─── TEXT ───

IOF bids farewell to IFCC President Howard Morris, a leading scientist, educator and much-loved colleague whose work in the area of vitamin D and bone metabolism has been very important to the field.
It is with great sadness that IOF learned of the sudden death of Professor Howard Morris, President of the International Federation of Clinical Chemistry (IFCC), who passed away on April 18, 2019, while in Kazakhstan where he was lecturing as an IFCC Visiting Lecturer.
Professor Morris was an outstanding medical scientist, educator and administrator. He will be remembered for his many important contributions to clinical chemistry and laboratory medicine worldwide, especially in the area of bone metabolism and vitamin D. He was passionate about his work, contributing enormously to IFCC Committees, including in his most recent role as President of IFCC.
IOF was greatly honoured to count Howard Morris as chair of the IFCC-IOF Joint Working Group on Standardization of Bone Turnover Markers from 2012-2017. During this time, the Working Group published influential papers on the identification of consensus reference standard marker for bone resorption (CTX) and for bone formation (P1NP) for fracture risk assessment and monitoring of osteoporosis treatment. The group also reviewed the performance of the assays for the standard markers and recommended requirements for standardization of their measurements.
IOF President Cyrus Cooper stated: “On behalf of the entire IOF family, I wish to extend my sincere condolences to Howard’s wife Helen, family and friends. Howard will be remembered as a true gentleman, a much-loved colleague, and a friend to the bone community. His passing is a great loss to all of us.”

───

### [QUESTIONS]
1. Reproduce verbatim everything in the tribute to Howard Morris from "IOF was greatly" down to "of their measurements.".
2. Write a continuation of the tribute to Howard Morris, beginning after its final sentence.
The rows that follow the tribute to Howard Morris are unrelated to any of this.

─── ENTRIES PROVIDED ───

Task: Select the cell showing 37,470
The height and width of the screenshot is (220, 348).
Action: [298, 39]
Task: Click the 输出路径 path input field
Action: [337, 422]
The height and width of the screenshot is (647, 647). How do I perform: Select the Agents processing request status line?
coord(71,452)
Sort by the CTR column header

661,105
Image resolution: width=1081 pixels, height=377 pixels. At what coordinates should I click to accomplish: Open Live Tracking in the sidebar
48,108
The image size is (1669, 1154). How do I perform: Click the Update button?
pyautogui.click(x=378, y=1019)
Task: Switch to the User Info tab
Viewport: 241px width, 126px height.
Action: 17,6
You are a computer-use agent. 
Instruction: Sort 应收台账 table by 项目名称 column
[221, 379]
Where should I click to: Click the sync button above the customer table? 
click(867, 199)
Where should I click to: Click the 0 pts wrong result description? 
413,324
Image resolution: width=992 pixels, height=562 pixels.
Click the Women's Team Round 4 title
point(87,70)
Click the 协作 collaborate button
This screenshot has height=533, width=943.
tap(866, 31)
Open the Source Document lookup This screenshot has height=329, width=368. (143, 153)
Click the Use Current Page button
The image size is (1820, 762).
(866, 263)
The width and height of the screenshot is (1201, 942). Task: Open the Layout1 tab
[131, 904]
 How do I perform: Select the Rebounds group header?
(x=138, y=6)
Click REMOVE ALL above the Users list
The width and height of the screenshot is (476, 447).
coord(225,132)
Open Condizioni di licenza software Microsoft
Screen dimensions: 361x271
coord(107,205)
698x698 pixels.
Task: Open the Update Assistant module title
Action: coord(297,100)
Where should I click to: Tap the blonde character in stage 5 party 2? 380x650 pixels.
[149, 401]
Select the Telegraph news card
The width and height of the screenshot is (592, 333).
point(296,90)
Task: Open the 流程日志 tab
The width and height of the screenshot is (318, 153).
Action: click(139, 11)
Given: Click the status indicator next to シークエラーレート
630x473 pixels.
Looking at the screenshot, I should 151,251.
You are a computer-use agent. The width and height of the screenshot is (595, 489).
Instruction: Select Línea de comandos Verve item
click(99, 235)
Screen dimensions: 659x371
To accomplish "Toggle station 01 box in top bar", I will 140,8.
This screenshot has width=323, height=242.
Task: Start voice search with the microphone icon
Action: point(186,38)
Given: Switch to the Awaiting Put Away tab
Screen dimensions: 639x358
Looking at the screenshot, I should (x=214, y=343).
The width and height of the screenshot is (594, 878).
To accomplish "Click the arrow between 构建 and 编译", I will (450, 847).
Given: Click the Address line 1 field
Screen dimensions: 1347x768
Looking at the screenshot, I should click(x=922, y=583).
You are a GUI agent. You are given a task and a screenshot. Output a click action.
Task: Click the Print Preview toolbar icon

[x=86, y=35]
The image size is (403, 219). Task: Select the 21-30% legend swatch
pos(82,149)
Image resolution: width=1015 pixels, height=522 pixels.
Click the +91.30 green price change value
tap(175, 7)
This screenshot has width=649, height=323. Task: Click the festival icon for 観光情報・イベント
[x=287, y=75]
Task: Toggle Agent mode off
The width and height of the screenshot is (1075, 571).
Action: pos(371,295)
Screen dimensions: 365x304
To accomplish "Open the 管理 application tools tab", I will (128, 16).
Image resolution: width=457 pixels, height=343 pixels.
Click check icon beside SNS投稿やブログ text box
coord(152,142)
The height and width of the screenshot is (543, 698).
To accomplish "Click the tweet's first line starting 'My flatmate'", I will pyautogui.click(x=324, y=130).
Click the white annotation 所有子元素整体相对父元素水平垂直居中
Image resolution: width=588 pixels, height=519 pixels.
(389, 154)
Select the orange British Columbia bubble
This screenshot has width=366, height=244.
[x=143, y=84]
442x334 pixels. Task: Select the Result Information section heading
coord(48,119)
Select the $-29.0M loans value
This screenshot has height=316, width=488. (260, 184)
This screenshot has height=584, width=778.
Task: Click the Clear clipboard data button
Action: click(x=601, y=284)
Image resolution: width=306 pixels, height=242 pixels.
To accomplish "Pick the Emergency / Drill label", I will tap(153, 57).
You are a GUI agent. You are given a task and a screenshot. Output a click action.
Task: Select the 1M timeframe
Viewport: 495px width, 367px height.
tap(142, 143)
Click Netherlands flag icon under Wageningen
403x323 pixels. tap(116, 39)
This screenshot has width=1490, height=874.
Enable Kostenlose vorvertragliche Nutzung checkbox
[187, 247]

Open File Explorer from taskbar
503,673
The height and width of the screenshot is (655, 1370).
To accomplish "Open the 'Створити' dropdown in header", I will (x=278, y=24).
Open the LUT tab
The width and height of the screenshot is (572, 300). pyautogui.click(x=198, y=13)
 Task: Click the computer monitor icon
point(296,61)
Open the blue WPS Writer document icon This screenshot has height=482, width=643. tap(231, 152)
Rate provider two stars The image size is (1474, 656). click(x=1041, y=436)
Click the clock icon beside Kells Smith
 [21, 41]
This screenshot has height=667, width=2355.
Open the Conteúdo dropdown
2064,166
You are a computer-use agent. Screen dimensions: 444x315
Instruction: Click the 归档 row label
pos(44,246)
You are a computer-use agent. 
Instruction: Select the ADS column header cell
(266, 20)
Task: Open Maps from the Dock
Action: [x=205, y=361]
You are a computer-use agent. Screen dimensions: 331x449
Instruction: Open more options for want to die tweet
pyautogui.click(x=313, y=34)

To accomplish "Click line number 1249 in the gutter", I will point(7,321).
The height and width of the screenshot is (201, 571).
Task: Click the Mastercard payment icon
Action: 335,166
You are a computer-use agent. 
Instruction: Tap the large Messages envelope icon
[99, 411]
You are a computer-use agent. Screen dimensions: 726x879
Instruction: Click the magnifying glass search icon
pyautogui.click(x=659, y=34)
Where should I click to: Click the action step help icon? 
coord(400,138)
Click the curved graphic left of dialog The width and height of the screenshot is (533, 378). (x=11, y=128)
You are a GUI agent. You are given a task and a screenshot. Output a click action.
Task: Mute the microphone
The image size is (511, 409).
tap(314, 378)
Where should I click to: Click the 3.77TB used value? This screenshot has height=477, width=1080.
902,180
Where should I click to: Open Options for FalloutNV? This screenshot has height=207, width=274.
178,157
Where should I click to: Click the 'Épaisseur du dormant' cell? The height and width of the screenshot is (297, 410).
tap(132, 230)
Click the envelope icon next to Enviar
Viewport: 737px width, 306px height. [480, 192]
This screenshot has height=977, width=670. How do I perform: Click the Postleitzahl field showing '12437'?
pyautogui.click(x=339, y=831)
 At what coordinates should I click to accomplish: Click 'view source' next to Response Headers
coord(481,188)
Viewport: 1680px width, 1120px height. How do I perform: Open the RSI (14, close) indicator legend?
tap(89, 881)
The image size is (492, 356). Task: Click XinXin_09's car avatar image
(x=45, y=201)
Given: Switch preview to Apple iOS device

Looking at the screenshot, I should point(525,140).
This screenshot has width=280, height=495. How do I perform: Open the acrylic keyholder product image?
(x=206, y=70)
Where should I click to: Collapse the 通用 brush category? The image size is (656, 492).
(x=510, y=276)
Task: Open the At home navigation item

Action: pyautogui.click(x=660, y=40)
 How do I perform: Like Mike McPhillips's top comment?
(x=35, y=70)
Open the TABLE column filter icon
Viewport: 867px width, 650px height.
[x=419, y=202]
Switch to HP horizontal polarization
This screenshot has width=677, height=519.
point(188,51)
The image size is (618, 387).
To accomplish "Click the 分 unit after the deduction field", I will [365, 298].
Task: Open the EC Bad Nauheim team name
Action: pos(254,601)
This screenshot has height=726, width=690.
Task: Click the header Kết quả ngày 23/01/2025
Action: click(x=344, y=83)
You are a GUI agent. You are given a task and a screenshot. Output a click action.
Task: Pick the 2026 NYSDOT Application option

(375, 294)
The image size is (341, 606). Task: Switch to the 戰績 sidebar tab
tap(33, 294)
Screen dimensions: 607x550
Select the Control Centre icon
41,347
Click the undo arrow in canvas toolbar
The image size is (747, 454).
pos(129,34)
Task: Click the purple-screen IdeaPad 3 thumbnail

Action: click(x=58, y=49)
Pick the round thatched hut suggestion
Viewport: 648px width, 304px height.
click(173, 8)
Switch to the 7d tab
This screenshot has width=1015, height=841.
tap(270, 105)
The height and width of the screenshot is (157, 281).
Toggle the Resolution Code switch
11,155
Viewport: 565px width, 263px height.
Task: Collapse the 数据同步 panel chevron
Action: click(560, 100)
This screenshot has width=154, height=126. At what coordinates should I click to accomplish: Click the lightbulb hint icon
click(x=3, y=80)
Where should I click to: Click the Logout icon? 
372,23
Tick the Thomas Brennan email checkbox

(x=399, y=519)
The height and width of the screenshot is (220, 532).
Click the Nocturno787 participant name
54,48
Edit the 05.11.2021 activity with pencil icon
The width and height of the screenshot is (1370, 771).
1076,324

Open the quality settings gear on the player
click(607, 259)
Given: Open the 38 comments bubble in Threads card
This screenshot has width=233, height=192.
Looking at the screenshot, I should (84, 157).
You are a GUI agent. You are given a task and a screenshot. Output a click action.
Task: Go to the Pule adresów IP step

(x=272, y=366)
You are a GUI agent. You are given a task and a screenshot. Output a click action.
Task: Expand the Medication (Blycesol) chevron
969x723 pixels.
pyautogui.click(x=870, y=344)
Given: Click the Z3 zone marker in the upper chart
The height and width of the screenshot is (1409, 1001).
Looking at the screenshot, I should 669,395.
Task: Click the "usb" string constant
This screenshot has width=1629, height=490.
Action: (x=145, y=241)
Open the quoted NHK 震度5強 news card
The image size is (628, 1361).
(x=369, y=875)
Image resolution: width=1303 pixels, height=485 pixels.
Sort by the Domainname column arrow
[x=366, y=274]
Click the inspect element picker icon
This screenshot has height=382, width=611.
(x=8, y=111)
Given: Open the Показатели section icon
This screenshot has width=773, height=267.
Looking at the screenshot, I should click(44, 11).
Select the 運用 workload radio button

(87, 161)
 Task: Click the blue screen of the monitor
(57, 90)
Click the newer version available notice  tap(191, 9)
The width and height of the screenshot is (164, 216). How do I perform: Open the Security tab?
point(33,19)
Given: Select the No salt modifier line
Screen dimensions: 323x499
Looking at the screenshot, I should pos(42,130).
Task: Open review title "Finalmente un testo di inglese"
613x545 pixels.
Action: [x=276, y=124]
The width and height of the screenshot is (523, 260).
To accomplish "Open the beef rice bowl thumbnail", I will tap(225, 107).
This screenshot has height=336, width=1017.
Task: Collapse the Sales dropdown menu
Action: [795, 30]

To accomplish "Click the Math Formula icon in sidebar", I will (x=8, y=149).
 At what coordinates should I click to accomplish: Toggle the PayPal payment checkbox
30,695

───

### [TASK ANSWERS]
1.
IOF was greatly honoured to count Howard Morris as chair of the IFCC-IOF Joint Working Group on Standardization of Bone Turnover Markers from 2012-2017. During this time, the Working Group published influential papers on the identification of consensus reference standard marker for bone resorption (CTX) and for bone formation (P1NP) for fracture risk assessment and monitoring of osteoporosis treatment. The group also reviewed the performance of the assays for the standard markers and recommended requirements for standardization of their measurements.

2.
About Professor Howard Morris
Howard Morris held a joint appointment as Professor of Medical Science in the School of Pharmacy and Medical Sciences, University of South Australia and Clinical Scientist in Chemical Pathology at SA Pathology, Adelaide Australia. Between 2012 and 2014 he served as IFCC Vice-president, between 2003 and 2008 he was the Secretary of the Scientific Division of the IFCC and has served as Chair the IFCC-International Osteoporosis Foundation Joint Working Group on Standardization of Bone Turnover Markers (2012-2017) and as a member of the IFCC Task Forces on the Global Campaign on Diabetes Mellitus (2003- 2008) and on International Clinical Liaison (2009-2011).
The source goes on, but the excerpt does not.